Build a House Price Predictor with SAP AI Core

Build portable AI code with Docker and use it with SAP AI Core.
You will learn
  • How to build Docker images from code.
  • How to use Docker images with SAP AI Core
  • How to check and debug execution logs for errors.
dhrubpaulDhrubajyoti PaulNovember 14, 2022
Created by
helenaaaaaaaaaa
May 24, 2022
Contributors
LunaticMaestro
helenaaaaaaaaaa
maximilianone

Prerequisites

  • You have created your first workflow with SAP AI Core, using this tutorial

By the end of the tutorial you will have your AI code in form of a Docker image, connected to your AI workflow. You will also know how to use Docker images together with AI core and how to debug your code if the Execution goes to an unexpected state. This tutorial is a precursor to the set up of data pipelines and model generation.

You may still complete this tutorial if you are not familiar with the Python programming language.

  • Step 1

    You need a Docker repository to store your AI code on the cloud in the form of Docker images. SAP AI core will fetch your code from this Docker repository. The image ensures that your code is bundled along with all of the dependencies, directory structure and drivers that are required when using GPU.

    INFORMATION You may use your organization’s own Docker registry/repository. But please ensure that the repository is internet facing, not protected by a firewall.

    Sign Up for a Docker account.

    Click on the profile button (your profile name) and then select Account Settings.

    image

    Select Security from the navigation bar and click New Access Token.

    image

    Follow the guided steps, and then store the token that you receive in your local system.

    SECURITY TIP: This access token means that SAP AI Core can access the specified Docker repository without you sharing you Docker credentials. It also means that you can revoke access by deleting the token, rather than having to change your credentials.

  • Step 2

    Download and Install Docker Desktop. You will need Docker Desktop to help you build Docker images of your AI code.

    Run your Docker Desktop. You will observe “whale icon” on your tray when Docker Desktop is running.

    image
  • Step 3

    Create a directory (folder) named hello-aicore-code.

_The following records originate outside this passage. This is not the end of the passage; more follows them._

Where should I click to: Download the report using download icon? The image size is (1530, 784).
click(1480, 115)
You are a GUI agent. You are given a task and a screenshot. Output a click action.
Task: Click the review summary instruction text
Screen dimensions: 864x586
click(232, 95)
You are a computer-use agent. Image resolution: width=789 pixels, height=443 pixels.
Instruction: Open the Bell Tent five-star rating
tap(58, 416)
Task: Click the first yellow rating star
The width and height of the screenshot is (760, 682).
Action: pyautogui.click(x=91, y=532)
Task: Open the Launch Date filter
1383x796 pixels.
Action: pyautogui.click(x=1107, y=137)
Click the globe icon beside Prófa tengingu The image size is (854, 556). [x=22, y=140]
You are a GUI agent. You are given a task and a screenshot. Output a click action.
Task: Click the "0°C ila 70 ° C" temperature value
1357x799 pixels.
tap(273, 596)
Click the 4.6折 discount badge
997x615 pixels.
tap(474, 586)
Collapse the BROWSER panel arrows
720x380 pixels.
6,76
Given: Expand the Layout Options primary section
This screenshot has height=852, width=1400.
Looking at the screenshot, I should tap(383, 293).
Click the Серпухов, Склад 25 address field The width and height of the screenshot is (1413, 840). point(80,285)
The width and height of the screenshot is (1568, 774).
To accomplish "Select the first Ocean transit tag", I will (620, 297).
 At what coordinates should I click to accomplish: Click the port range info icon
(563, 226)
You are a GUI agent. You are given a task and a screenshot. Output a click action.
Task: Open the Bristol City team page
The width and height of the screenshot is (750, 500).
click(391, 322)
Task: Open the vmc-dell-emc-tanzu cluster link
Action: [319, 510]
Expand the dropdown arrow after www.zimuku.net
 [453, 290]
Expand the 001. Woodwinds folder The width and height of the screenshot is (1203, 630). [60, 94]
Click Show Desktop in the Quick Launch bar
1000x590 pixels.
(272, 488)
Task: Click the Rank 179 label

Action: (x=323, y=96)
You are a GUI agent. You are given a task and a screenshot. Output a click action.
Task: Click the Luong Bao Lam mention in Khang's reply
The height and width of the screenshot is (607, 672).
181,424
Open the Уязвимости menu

    Create a file main.py. Paste the following snippet in the file.

    PYTHON
    Copy
    # Load Datasets
    from sklearn import datasets
    data_house = datasets.fetch_california_housing()
    X = data_house['data']
    y = data_house['target']
    #
    # Partition into Train and test dataset
    from sklearn.model_selection import train_test_split
    train_x, test_x, train_y, test_y = train_test_split(X, y, test_size=0.3)
    #
    # Init model
    from sklearn.tree import DecisionTreeRegressor
    clf = DecisionTreeRegressor()
    #
    # Train model
    clf.fit(train_x, train_y)
    #
    # Test model
    test_r2_score = clf.score(test_x, test_y)
    # Output will be available in logs of SAP AI Core.
    # Not the ideal way of storing /reporting metrics in SAP AI Core, but that is not the focus this tutorial
    print(f"Test Data Score {test_r2_score}")
    
    image

    Create another file requirements.txt in the same directory. Here you will mention which python libraries are required to execute your code.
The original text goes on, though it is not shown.